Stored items
──────

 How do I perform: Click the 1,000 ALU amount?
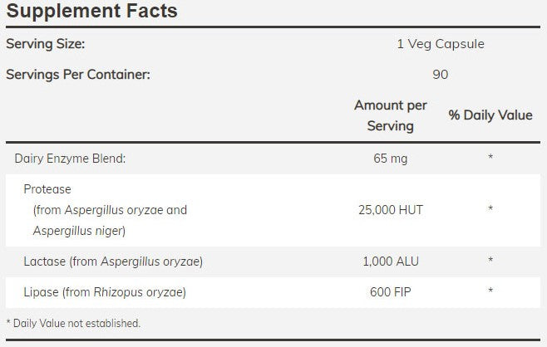[x=390, y=261]
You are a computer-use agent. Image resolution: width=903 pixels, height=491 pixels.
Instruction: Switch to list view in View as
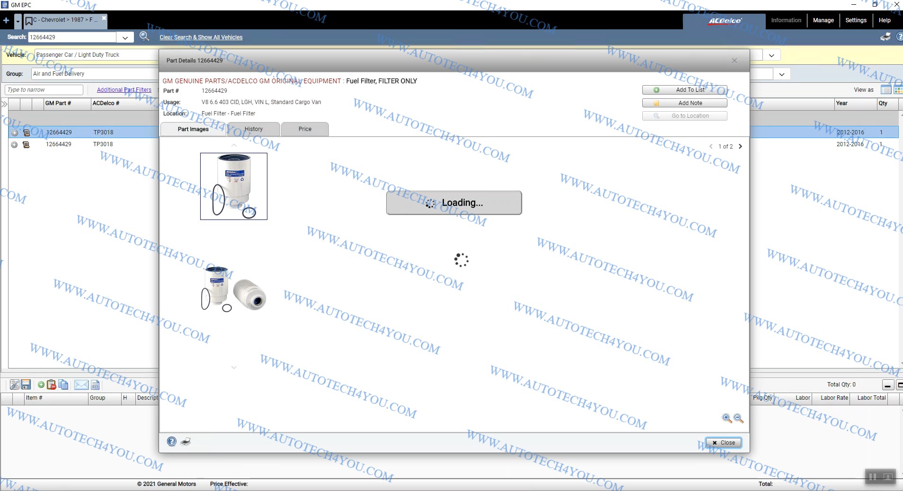885,90
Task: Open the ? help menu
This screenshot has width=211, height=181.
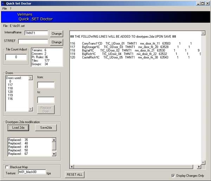Action: (11, 8)
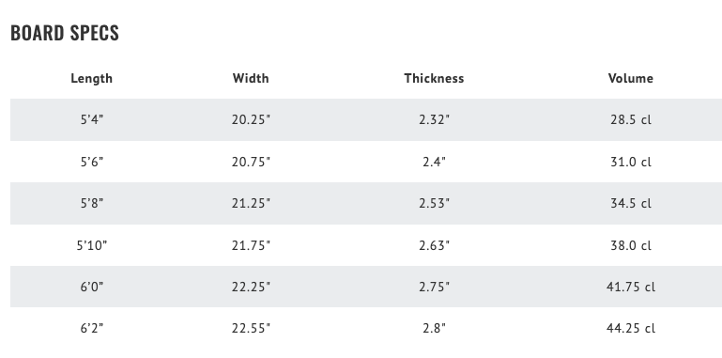Image resolution: width=722 pixels, height=358 pixels.
Task: Select the 6'0" length cell
Action: (x=92, y=287)
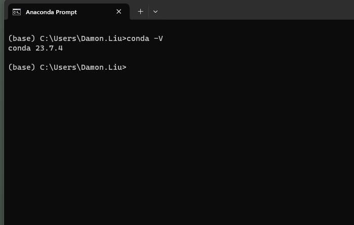Screen dimensions: 354x225
Task: Expand the terminal profiles dropdown chevron
Action: (x=155, y=12)
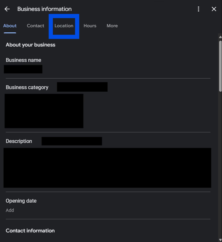Click the Business information title
Screen dimensions: 222x242
[44, 9]
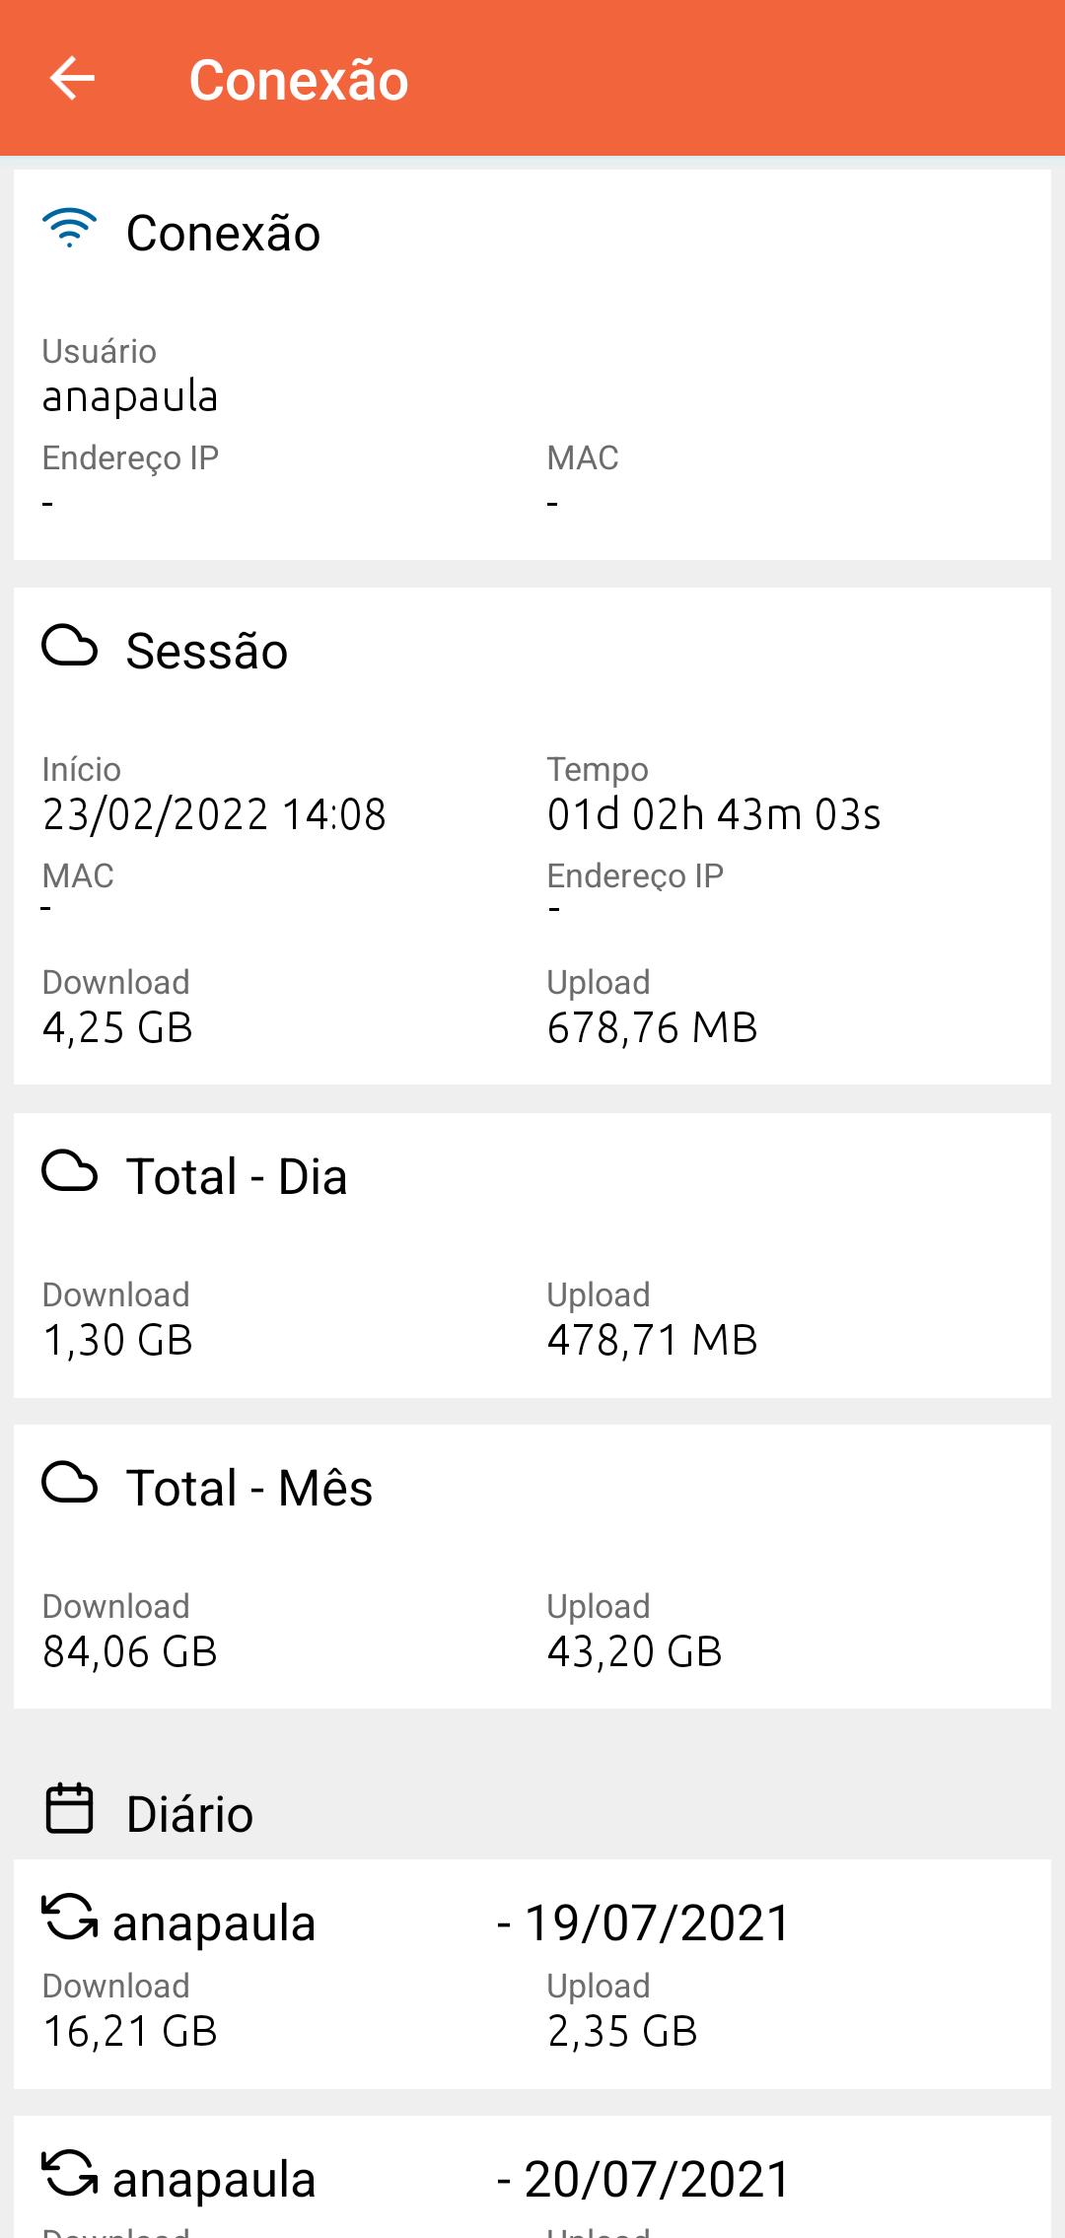Select session start 23/02/2022 14:08
Image resolution: width=1065 pixels, height=2238 pixels.
214,814
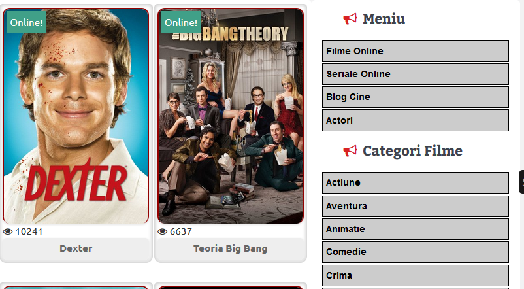Image resolution: width=524 pixels, height=289 pixels.
Task: Click the megaphone icon beside Categori Filme
Action: click(x=350, y=151)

──────

_WHAT THE TASK REQUIRES_. No pictures should appear in the copy, which holds exactly the lines from the first line of the data through the line with "Task: Open the ? help menu" and nothing else.

_SOLUTION TO THIS EXERCISE_.
 How do I perform: Click the 1,000 ALU amount?
[x=390, y=261]
You are a computer-use agent. Image resolution: width=903 pixels, height=491 pixels.
Instruction: Switch to list view in View as
885,90
Task: Open the ? help menu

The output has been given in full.